Can you complete that verse from memory? Many Christians can. Jeremiah 29:11 is one of the most referenced verses from the Old Testament. If you’re not as familiar with this weekly Christian radio “verse of the day,” it ends like this:

“…plans to prosper you and not to harm you, plans to give you hope and a future.”[1]

On Sunday we looked at the original biblical context of this famous verse. It is quoted by Jeremiah in the middle of a letter that he sent to the people of God who were exiled in Babylon. In the initial context this verse is a part of God’s promise to guide, provide for, and not abandon his people, though they feel far from him in the city where they find themselves outsiders. This verse ultimately looks forward to Jesus, who will provide the access to God who promised two verses later: “if you seek me, you will find me, when you seek me with all your heart.”

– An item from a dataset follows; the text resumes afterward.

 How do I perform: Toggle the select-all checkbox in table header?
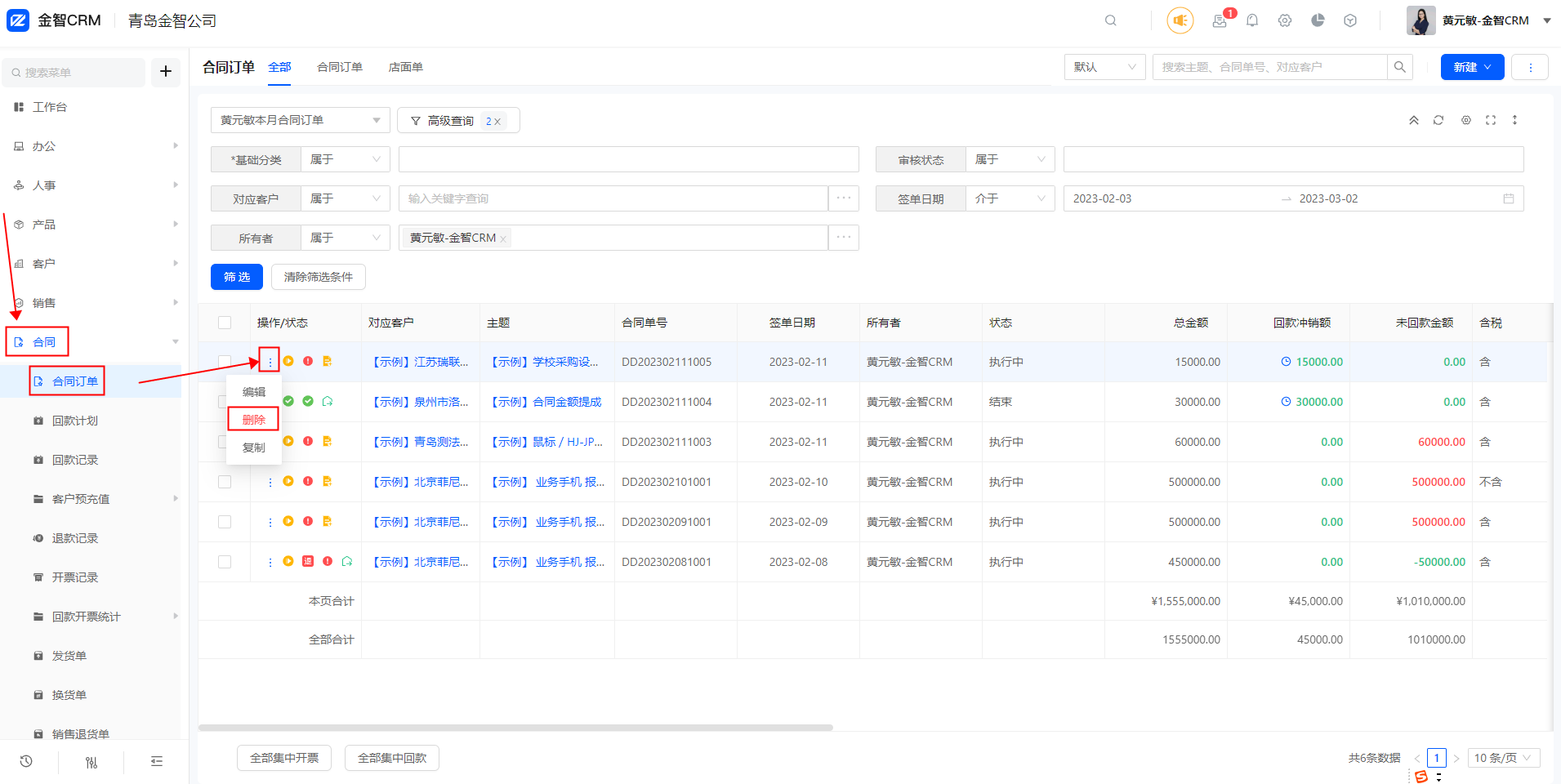pos(225,323)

Why did God’s people need this promise?

The thrust of Jeremiah’s letter to the exiles in Babylon is an attempt to correct the lies coming from false prophets who were telling them to get ready to leave Babylon and return to Jerusalem. They were advocating a number of mentalities that were not God-ordained. They were telling God’s people to remain antagonistic toward Babylon, because God was about to “break the yoke of Babylon from their neck.”

Jeremiah said just the opposite. This was his instruction to God’s people in exile:

But seek the welfare of the city where I have sent you into exile, and pray to the LORD on its behalf, for in its welfare you will find your welfare.
Jeremiah 29:7

Timothy Keller, in his book Center Church, brings out the parallels between the people of Israel in Babylon and the people of God in the church, called by NT authors “exiles and sojourners.”

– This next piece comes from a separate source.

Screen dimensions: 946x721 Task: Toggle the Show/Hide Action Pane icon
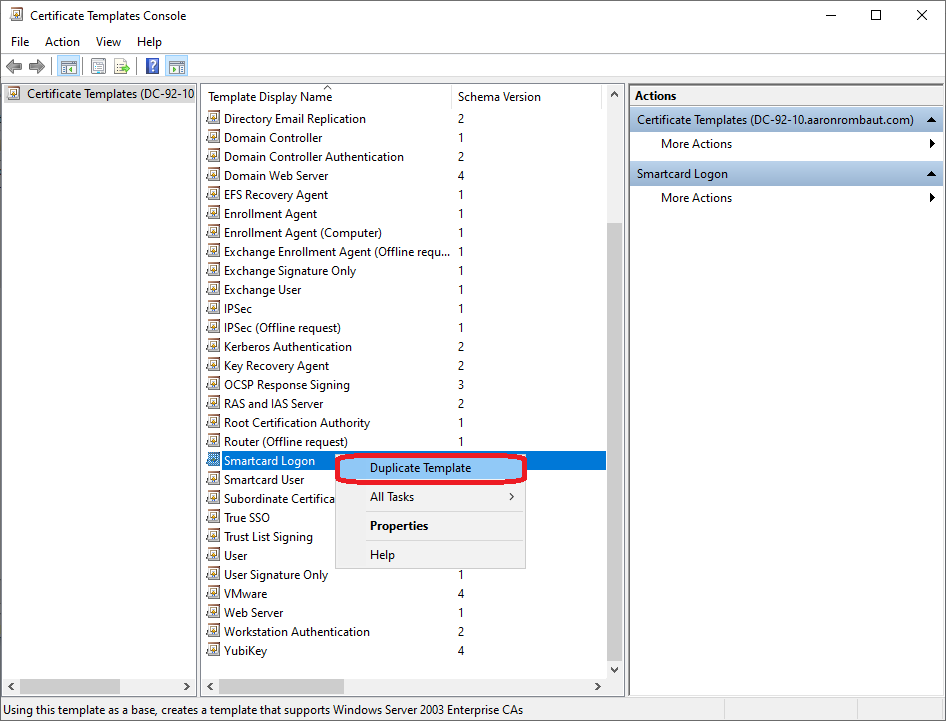tap(176, 67)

“During the exile, Israel no longer existed in the form of a nation-state with a government and laws. Instead, it existed as a countercultural fellowship contained within other nation-states. In many ways, this is also the form of the NT church…Their primary allegiance was to another country, and that country’s culture was formative for their beliefs and practices. Yet they lived in their country of residence as full participants in its life. In other words, “resident aliens” lived neither as natives nor as tourists. Though they were not permanently rooted, neither were they merely travelers who were just passing through.”[2]

In order to “seek the welfare (peace, prosperity, and wholeness) of the city,” God’s people must avoid at least 4 wrong mentalities that can easily creep in.

  • Escapism: The church is a place to escape from the city/culture.
  • Isolationism: The church is to be an isolated self-sustaining entity walled off from the city/culture.
  • Combative posture: The church builds an isolated community within the city/culture that is hostile toward the culture.
  • Assimilation: For the sake of “seeking the welfare” of the city, the church loses its identity as the people of God (for instance, by redefining out the gospel or neglecting Scripture).

The promise of God’s protection and provision realized in Jesus Christ sustains God’s people in exile. We can seek the peace and prosperity of a city and/or culture that remains hostile toward us because the gospel has made us whole.

Beloved, I urge you as sojourners and exiles to abstain from the passions of the flesh, which wage war against your soul. Keep your conduct among the Gentiles honorable, so that when they speak against you as evildoers, they may see your good deeds and glorify God on the day of visitation.
1 Peter 2:11-12

[1] NIV

[2] Timothy Keller, Center Church, 146.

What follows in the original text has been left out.